This repository contains all the scripts and data files used during the Masters final project of Juan Manuel Garcia.
The protein turnover model is found in the model folder. Files necessary to run the interface (ui.r, server.r, global.r, ...) are found in this folder. Users can run the interface by clicking on run.bat if they are working under a Windowd environment, or run the following command on a terminal under a UNIX environment after downloading the files:
cd Stage_M2
Rscript ./runShinyApp.R
It is necessary to have R installed and the packages required to use the interface are automatically installed.
In data_kiwi, data files for the kiwifruit specie and a script, main_clust.r, to run the model without any interface are found. Default values for weight (double sigmoid) and mRNA fitting (polynomial of third degree on log-transformed values) are set to run the model. This script is to be run on a cluster to make use of more ressources for the parallel computing implemented in the model. To run it, users have to run the run_main.sh file on a terminal:
./run_main.sh -w WORKINGDIR -we WEIGHTFILE -co CONCFILE -ot OUTPUT
, where WORKINGDIR is the directory where main_clust.r is located (it is usually ths same directory where run_main.sh is). WEIGHTFILE is the weight data file, a csv file with 2 columns (time instances and weight values in gFW). CONCFILE is a xlsx file with transcript and protein concentration tables in different tabs. Name of tabs is set to be Transcripts and Proteins by default, resepctively. However, users can change the names in the script if needed. OUTPUT is the output filename where all the results are stored in a csv file.
In this folder all the required files to run the quantitative RNA-Seq analysis are found. 2 Python scripts, fpkm_to_tpm.py and tpm_to_C.py are found. These 2 scripts are integrated in the main bash file that is to be run, quant_rna_seq.sh and calculate tpm and concentration of transcripts from the RNA-Seq results. In order to calculate concentration values, a file containing information about concentartion of RNA spikes is necessary. This file is included in dataKentaro. count_to_tpm.py is specially bound for changes, since the reading of spike data depends exclusively on the file. quant_rna_seq.sh is written to be run in Genotoul cluster, under a SLURM working scheduler. Users might change the paths where raw transcriptomic files are stored. The line to be run on a terminal to run this script shoud be:
./quant_rna_seq.sh DIRECTORY RESULTSFOLDER SPECIE
, where DIRECTORY is the path to the directory where the python files are found, RESULTSFOLDER denotes the new folder where tpm and concentration files will be saved. Finally, SPECIE denotes the name of the excel tab where spike information is found. This argument is specific to the data used for the kiwifruit and is subject to future changes.
In addition, a simple bash file, extract_fasta_samples.sh is added. This scripts extracts a number of lines (LINES) given by the user from all the fasta or fastq files located in a specific directory (DIRECTORY).

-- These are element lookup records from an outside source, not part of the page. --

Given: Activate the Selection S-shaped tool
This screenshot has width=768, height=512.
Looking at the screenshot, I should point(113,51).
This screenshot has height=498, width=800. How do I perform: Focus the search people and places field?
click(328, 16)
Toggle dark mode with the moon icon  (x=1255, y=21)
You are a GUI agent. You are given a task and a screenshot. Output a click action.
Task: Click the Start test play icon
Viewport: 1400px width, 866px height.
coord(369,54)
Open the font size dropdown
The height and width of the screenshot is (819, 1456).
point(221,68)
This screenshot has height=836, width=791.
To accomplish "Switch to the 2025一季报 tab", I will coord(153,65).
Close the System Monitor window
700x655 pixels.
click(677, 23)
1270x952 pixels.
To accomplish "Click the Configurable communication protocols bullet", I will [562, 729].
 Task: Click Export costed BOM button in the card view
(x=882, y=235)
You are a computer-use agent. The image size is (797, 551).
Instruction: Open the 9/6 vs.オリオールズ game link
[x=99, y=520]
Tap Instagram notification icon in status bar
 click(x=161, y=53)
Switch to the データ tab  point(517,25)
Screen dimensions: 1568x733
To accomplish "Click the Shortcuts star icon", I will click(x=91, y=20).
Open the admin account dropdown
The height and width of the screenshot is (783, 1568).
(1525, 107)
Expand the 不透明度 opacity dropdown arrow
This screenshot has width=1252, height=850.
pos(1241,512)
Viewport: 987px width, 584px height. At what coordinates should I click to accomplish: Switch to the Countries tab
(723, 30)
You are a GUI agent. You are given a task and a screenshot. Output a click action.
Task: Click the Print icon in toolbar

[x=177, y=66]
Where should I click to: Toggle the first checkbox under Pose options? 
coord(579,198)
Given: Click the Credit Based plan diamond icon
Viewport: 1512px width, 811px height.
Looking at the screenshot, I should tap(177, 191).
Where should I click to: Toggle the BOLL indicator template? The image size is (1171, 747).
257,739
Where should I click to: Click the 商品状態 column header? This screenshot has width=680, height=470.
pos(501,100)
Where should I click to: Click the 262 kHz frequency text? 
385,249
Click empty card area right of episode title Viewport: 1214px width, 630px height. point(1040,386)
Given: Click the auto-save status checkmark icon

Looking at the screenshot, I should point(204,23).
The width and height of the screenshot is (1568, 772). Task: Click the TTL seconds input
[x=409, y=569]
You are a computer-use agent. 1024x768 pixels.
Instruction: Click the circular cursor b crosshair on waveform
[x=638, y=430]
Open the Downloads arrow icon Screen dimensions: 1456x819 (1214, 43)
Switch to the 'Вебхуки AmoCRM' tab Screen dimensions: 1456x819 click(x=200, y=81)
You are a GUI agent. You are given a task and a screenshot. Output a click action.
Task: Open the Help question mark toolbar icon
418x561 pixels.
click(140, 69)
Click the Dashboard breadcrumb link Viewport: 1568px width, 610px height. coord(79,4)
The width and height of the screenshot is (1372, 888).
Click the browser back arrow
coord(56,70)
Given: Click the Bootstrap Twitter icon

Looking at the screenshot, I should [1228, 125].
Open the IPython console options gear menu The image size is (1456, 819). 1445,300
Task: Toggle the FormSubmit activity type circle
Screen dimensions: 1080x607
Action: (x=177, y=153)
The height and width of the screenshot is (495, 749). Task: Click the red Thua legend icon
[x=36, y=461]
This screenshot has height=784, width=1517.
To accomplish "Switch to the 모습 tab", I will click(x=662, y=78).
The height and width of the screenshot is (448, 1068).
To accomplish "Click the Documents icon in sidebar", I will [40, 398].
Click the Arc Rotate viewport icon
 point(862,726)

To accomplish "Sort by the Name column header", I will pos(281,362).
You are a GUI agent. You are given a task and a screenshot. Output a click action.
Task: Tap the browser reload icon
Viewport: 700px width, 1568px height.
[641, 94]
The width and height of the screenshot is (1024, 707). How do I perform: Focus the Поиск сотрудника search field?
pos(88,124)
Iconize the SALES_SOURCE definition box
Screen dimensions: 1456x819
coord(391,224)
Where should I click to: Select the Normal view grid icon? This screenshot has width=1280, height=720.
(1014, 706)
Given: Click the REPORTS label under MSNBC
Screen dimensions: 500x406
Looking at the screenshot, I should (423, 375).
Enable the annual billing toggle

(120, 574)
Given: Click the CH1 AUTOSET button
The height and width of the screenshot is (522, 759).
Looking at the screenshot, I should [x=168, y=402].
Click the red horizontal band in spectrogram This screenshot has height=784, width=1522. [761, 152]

./extract_fasta_samples.sh LINES DIRECTORY
Scripts used in R for stastistical analyses for both transcriptomic and proteomic dara are found in Stat_R_files. script.r and functions.r contain all the steps followed to get valid mRNA concentration table as well as all the graphs. In addition, 2 Python files are included in this folder: mapman_parser.py and gff_gene_trans_parser.py. These files parse files created from MapMan and gff files, respectively. Both are built using argparse module in Python3 and more information about their use can be found by running python3 ./mapman_parser.py -h
and python3 ./gff_gene_trans_parser.py -h
.
In the Proteo subfolder, a script in R to do quantitative proteomic analysis (Proteo_Juanma.R) is found. This script is to be modified since filenames should be changed for the user's convenience. A RData file is generated where the protein concentration table is saved. This table is later used on stats_proteo.r to get the graphs as in script.r for the mRNA.